DATA PROVIDED:
..............................

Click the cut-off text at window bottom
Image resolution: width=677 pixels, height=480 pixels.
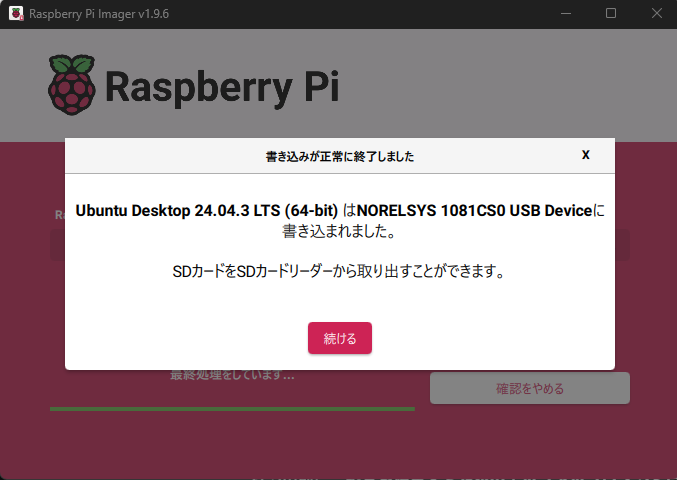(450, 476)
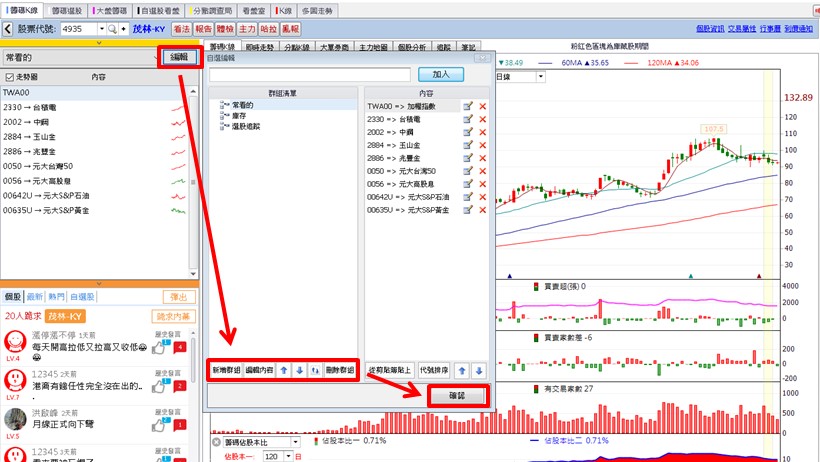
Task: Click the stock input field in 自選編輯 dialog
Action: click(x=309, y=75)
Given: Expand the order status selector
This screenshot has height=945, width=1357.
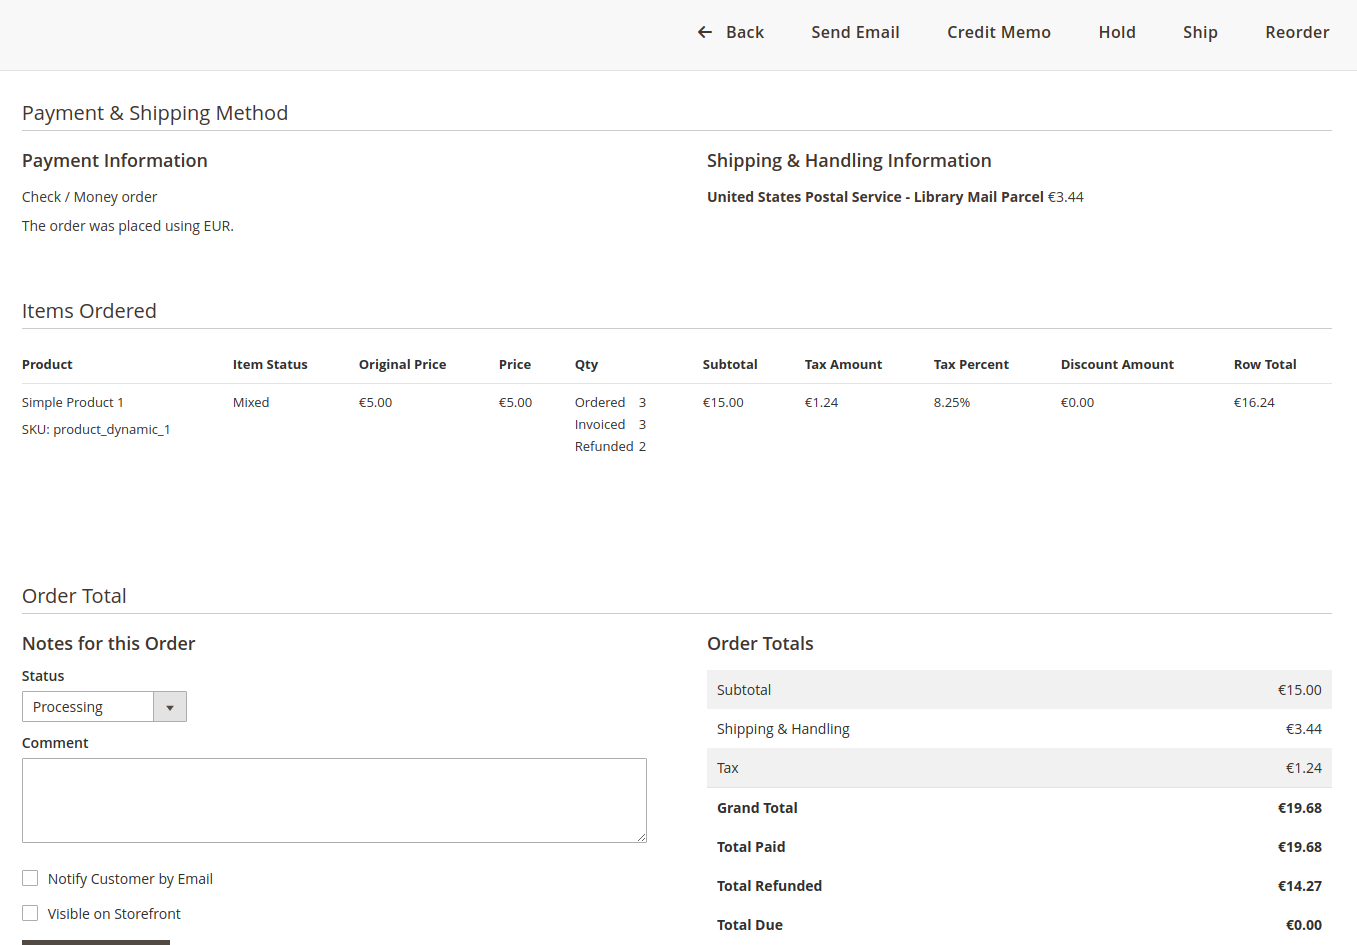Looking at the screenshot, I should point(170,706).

..............................

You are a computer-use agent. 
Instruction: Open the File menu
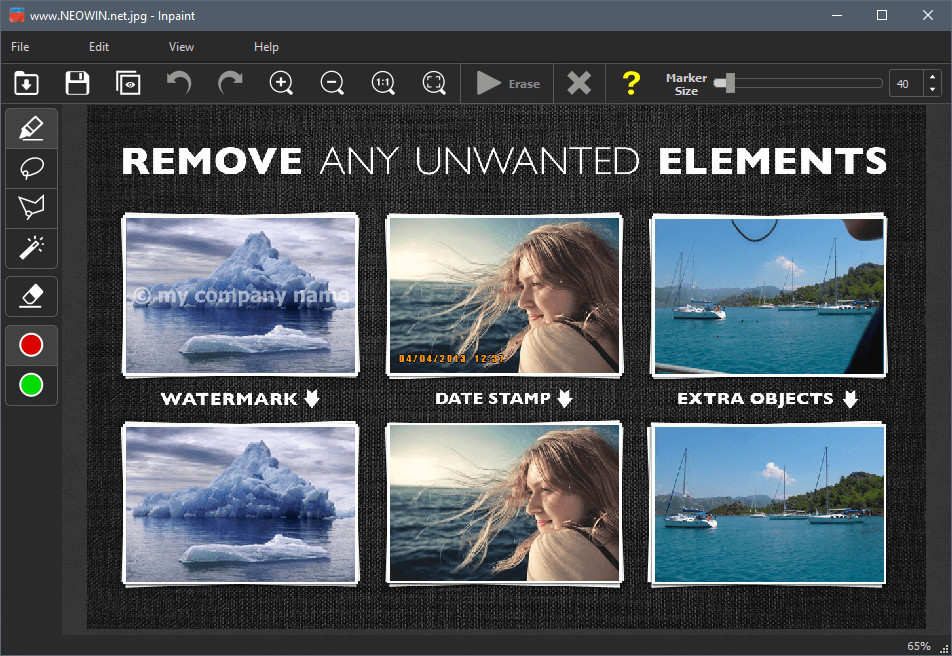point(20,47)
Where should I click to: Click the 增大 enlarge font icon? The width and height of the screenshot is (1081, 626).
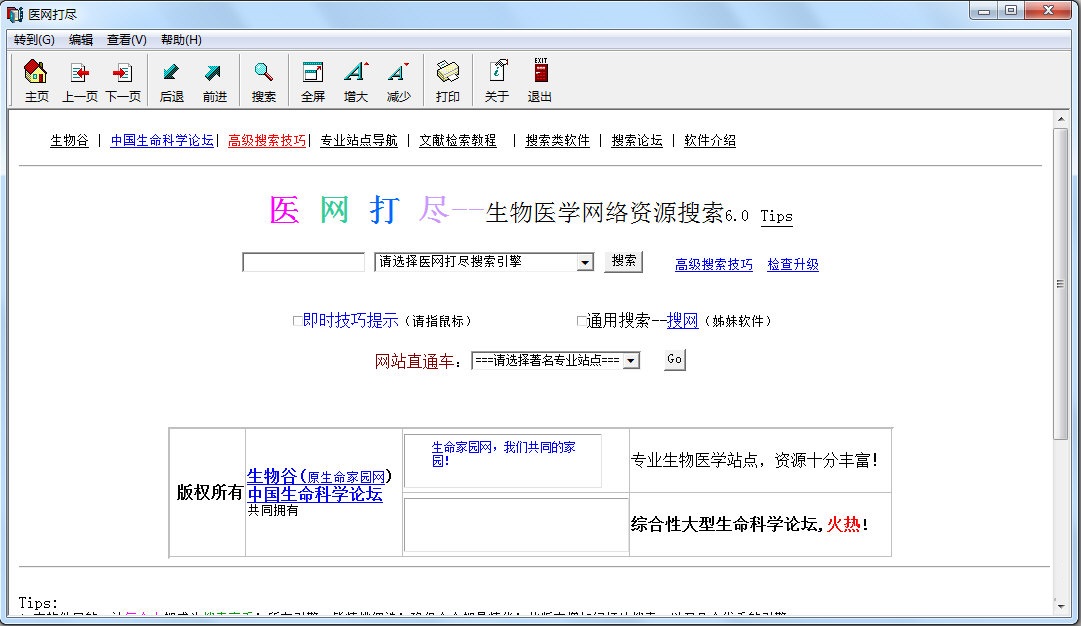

..............................

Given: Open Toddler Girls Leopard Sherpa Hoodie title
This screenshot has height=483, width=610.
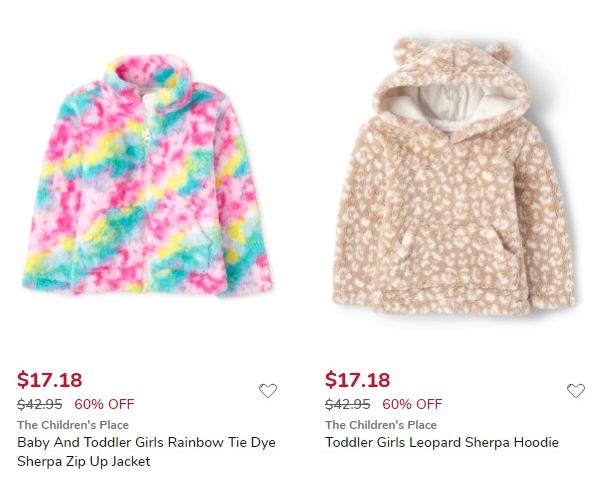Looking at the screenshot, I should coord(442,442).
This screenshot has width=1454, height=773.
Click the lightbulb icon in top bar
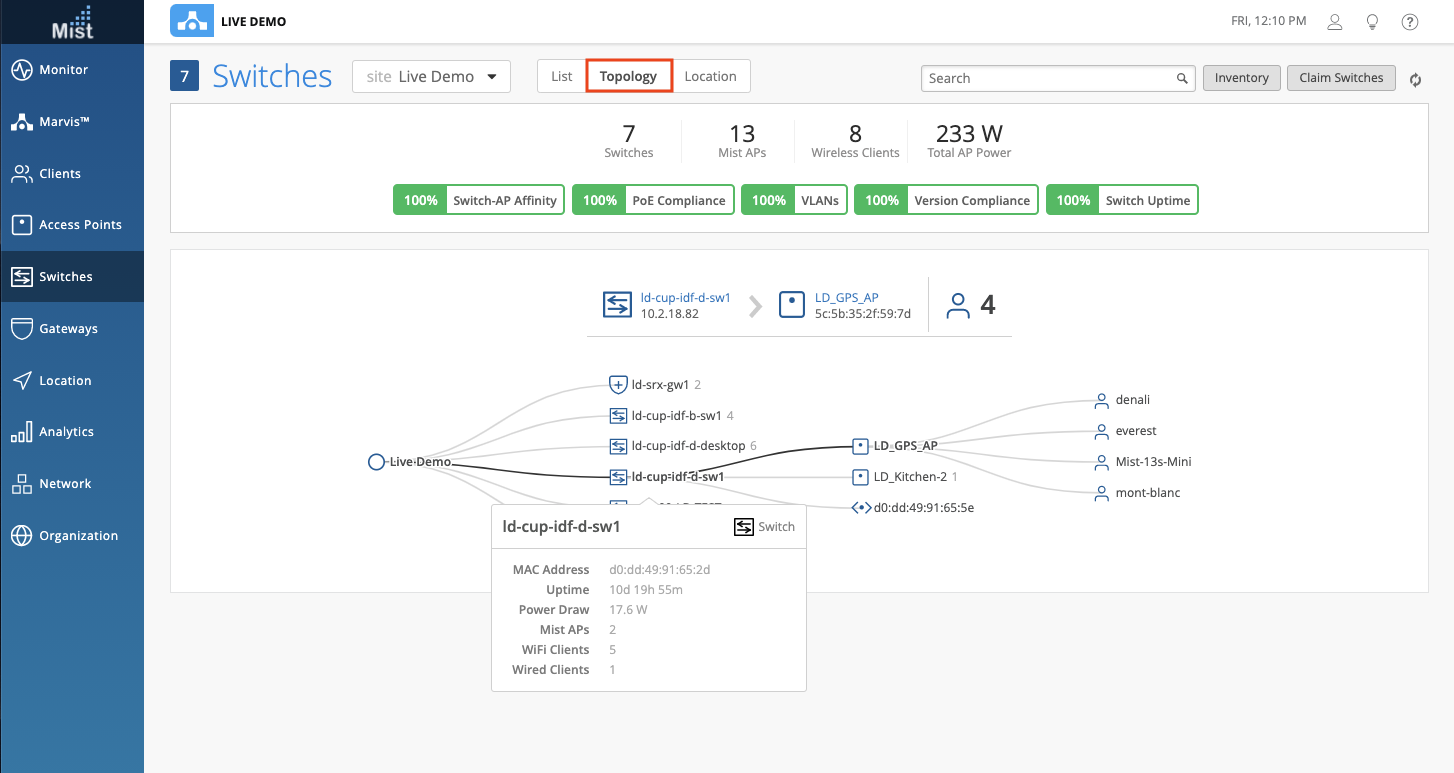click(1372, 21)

..............................

Within the listing above, print exactly the stretch beginning at the line that contains "Instruction: Open the File menu" and finishing at the line that contains "Where should I", ends kept, pictures left out, and nothing more.

Instruction: Open the File menu
point(20,47)
Where should I click to: Click the 增大 enlarge font icon? The width and height of the screenshot is (1081, 626).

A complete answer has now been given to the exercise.